• **TASK TO COMPLETE**
Continue the api service documentation below from the point where it stops.

• **TEXT SECTION**
[BEGIN]
The service has a synchronous API surface and an embedded worker for auto-response rule execution.

## Request flow

### Incident open

1. Audit detects a chain violation or a threshold breach → POSTs `/incidents` to the api service.
2. Handler inserts into `incidents` with `status="open"`.
3. Webhook fanout: posts to Slack and (if configured) PagerDuty.

### Auto-response rule trigger

1. Audit outbox worker emits an event the auto-response watcher cares about.
2. AR watcher (background process inside `acp_api`) matches the event against active rules.
3. On match, the AR executor (`services/api/are_executor.py`) runs the rule's actions: quarantine agent, engage kill switch, notify, etc.
4. Records the run in `auto_response_runs` with the rule version and outcome.
5. Optional human approval gate: actions tagged `approval_required` create an `ar_pending` row instead of running directly.

### API key creation

1. ADMIN posts `/api-keys` with `{name, scopes}`.
2. Handler generates a random key with `acp_` prefix and stores only the bcrypt hash.
3. Returns the raw key one time; subsequent reads return the hash and metadata only.

### Webhook test

1. Operator posts `/webhooks/test/slack` with the target URL.
2. Handler sends a test payload and returns the HTTP status from Slack.

## Dependencies

**Python libraries:**

* `fastapi`, `sqlalchemy[asyncio]`, `asyncpg`, `pydantic`.
[END]
• **EXTRACTED RECORDS**
[BEGIN]
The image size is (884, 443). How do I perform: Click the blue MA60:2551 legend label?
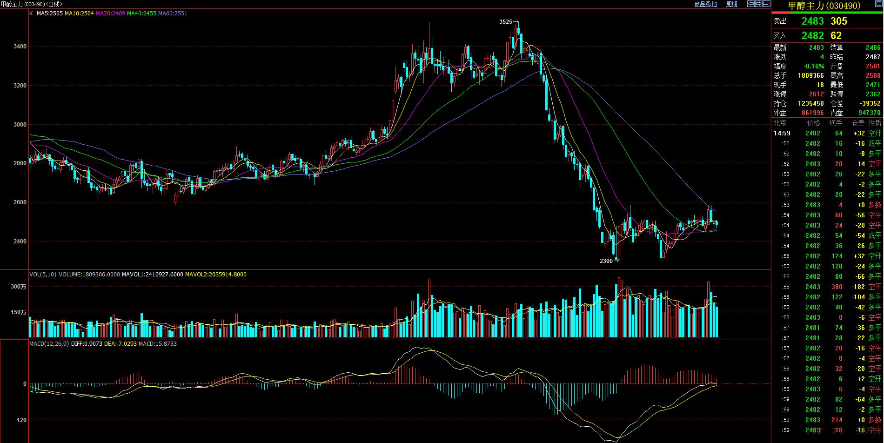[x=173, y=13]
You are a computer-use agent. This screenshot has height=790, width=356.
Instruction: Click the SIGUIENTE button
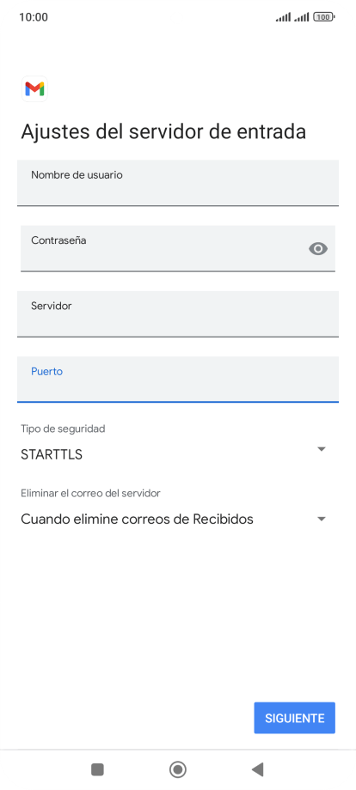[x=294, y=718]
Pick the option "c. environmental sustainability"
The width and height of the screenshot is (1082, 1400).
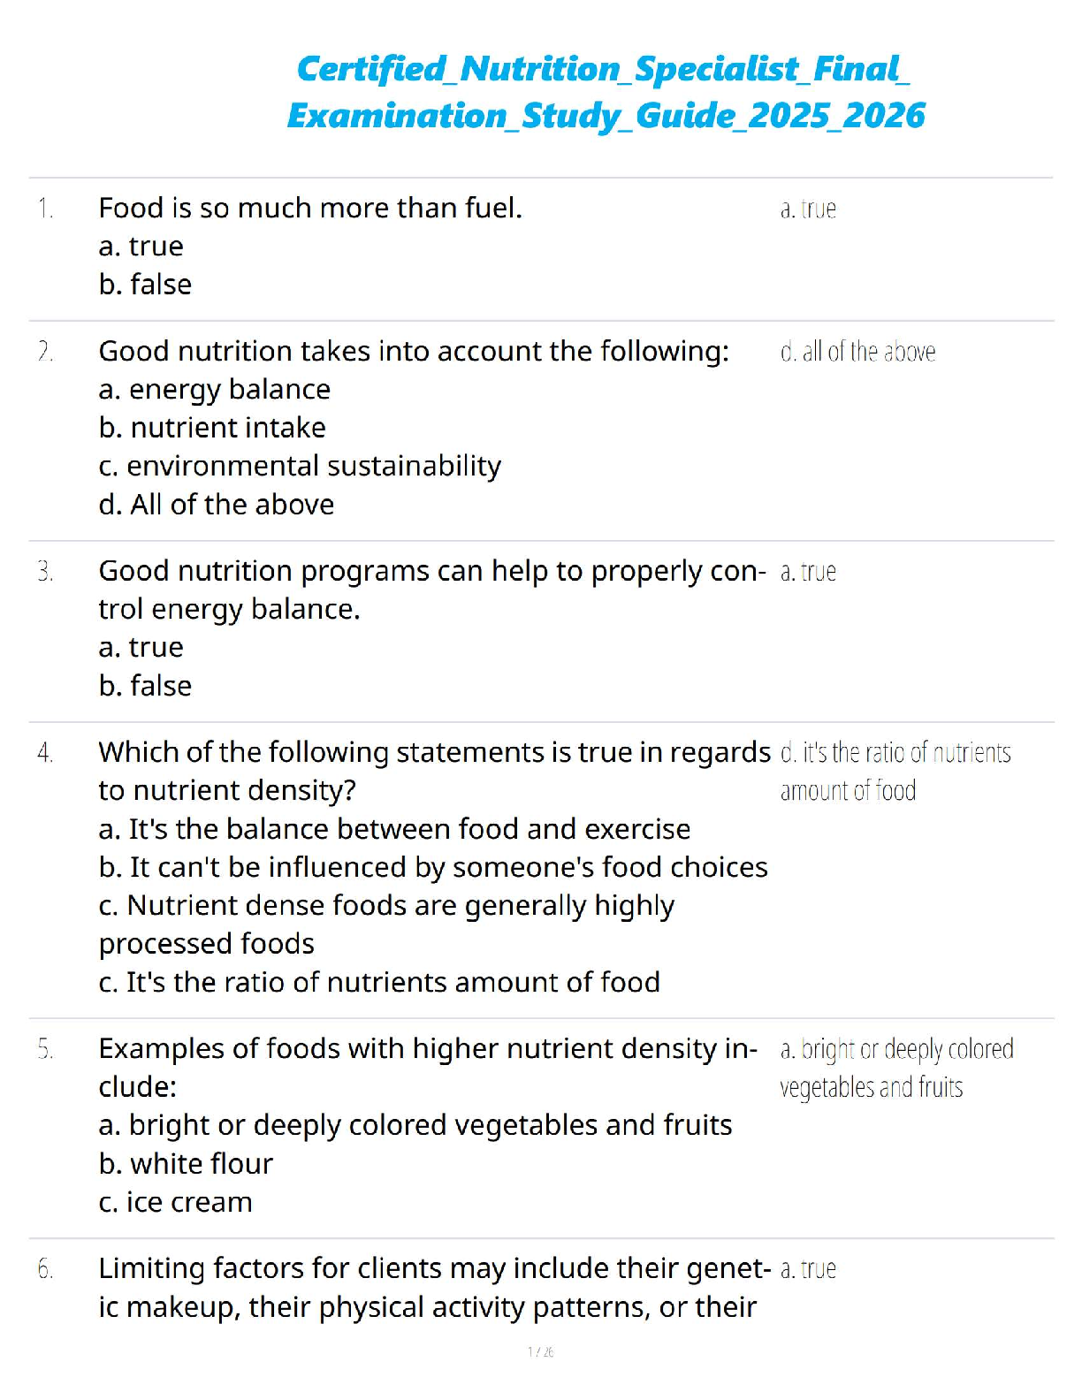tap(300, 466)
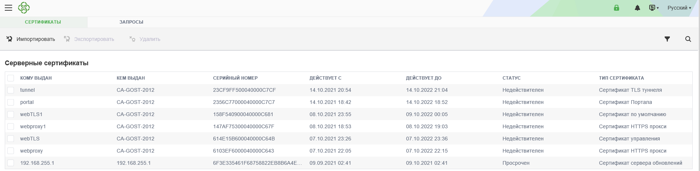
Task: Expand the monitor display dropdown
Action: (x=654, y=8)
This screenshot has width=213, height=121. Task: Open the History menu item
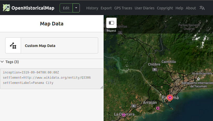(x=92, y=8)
[END]
[BEGIN]
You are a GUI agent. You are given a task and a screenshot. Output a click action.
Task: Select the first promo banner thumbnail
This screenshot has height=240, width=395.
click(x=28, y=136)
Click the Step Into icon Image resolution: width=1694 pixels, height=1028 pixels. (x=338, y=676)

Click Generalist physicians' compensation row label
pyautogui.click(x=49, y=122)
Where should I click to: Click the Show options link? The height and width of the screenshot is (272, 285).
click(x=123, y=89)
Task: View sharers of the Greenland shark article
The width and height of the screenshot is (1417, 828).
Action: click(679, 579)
[END]
[BEGIN]
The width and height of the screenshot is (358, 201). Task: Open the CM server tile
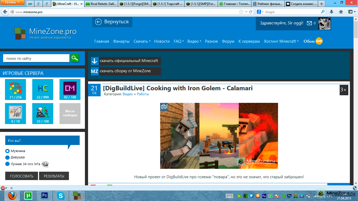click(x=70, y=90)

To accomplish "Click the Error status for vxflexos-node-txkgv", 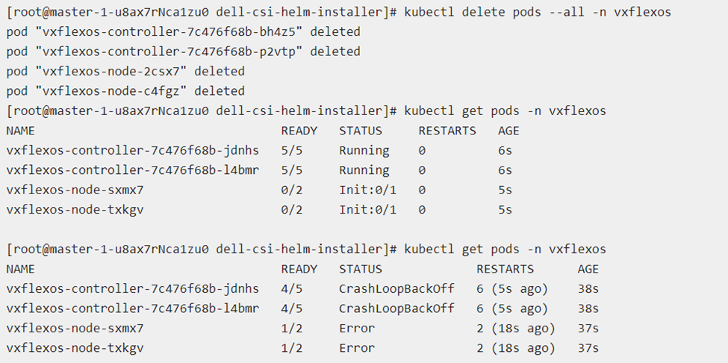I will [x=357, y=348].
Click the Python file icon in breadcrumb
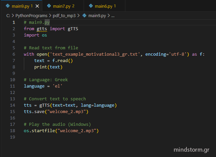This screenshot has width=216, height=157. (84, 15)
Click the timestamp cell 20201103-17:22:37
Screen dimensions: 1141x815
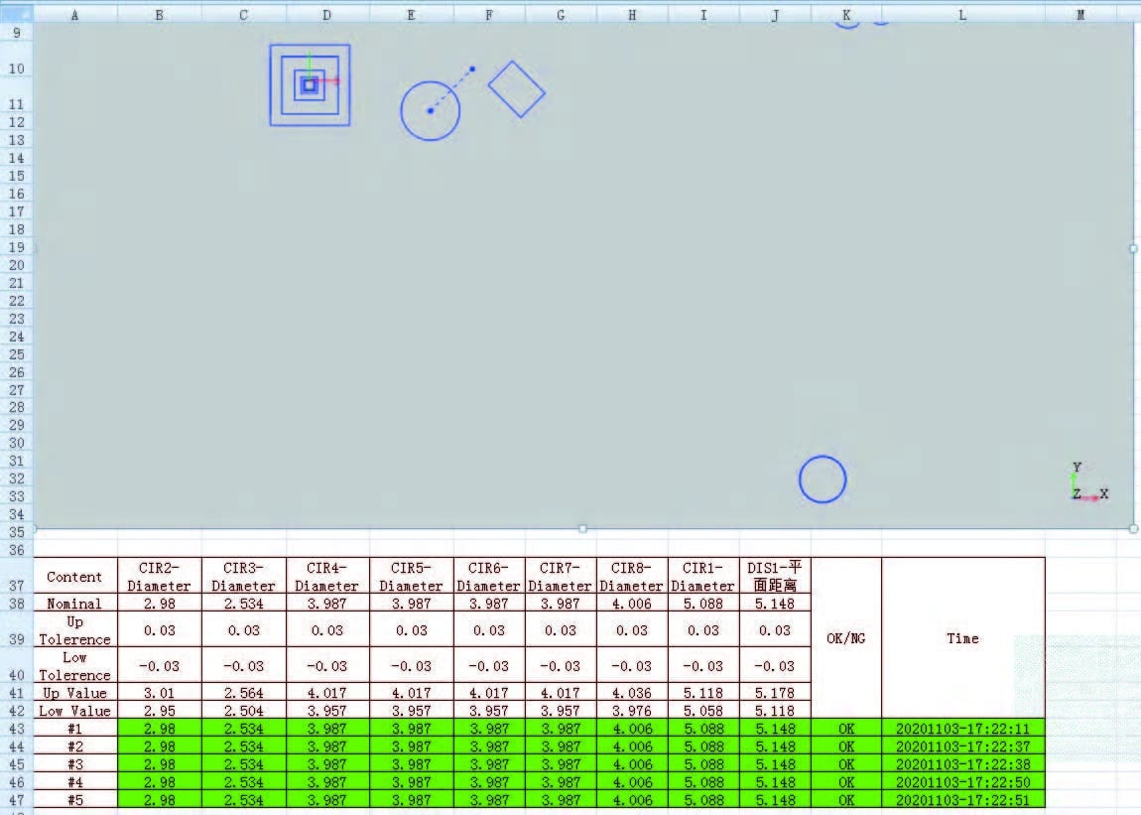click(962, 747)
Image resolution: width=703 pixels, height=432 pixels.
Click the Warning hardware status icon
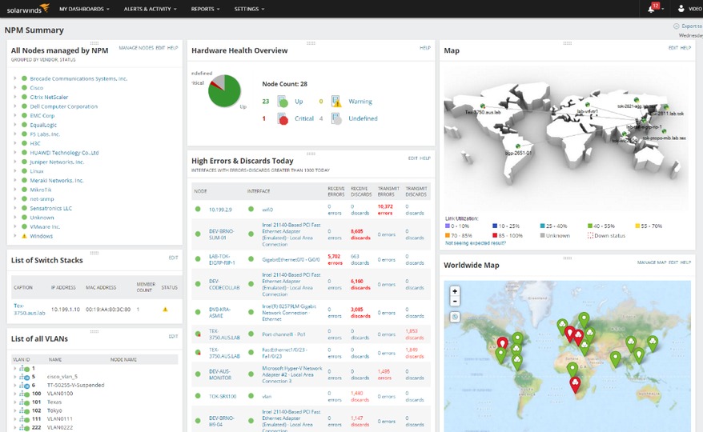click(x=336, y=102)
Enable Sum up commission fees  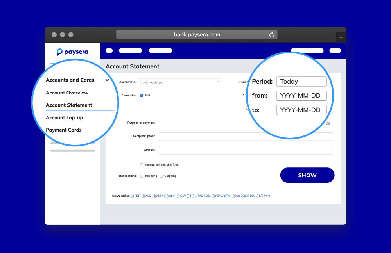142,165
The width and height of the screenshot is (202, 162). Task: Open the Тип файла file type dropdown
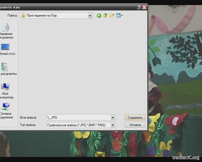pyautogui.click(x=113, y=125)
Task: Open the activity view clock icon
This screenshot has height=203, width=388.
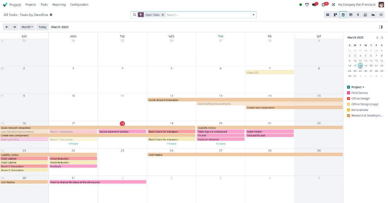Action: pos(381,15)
[END]
• **EXERCISE RESPONSE**
* `httpx` for outbound webhook calls.
* `bcrypt` for API key hashing.
* `redis.asyncio` for the AR replay buffer.
* `structlog`.

**Other Aegis services:**

* Audit — read for incident correlation and AR rule matching.
* Registry — write for quarantine actions.
* Decision — write for kill-switch engagement from AR.
* Identity — write for credential rotation.

**Infrastructure:**

* Postgres `acp_api`.
* Redis for AR replay buffer and DLQ.
* External integrations: Slack, PagerDuty, Splunk, Datadog, Shodan, AbuseIPDB.

## Database tables

| Table                 | Purpose              | Notable columns                                                                                                                                      |
| --------------------- | -------------------- | ---------------------------------------------------------------------------------------------------------------------------------------------------- |
| `api_keys`            | Tenant API keys      | `id`, `tenant_id`, `name`, `key_hash` (bcrypt), `prefix`, `scopes` (JSONB), `created_by`, `created_at`, `revoked_at`                                 |
| `auto_response_rules` | AR rule definitions  | `id`, `tenant_id`, `name`, `version`, `match` (JSONB), `actions` (JSONB), `mode` (`active`/`simulate`/`disabled`), `approval_required`, `created_by` |
| `incidents`           | SOC incident records | `id`, `tenant_id`, `title`, `severity`, `status`, `assigned_to`, `actions_taken` (JSONB), `created_at`, `resolved_at`                                |

Many UI surfaces hit additional tables that live in `acp_api` but are managed by submodules:

* `webhooks` — outbound webhook configs (Slack, custom).
* `siem_connections` — Splunk and Datadog endpoint config.
* `scheduled_reports` — cron-style report definitions.
* `threat_intel_cache` — cached enrichment results.
* `dashboard_state` — per-user saved dashboard filters.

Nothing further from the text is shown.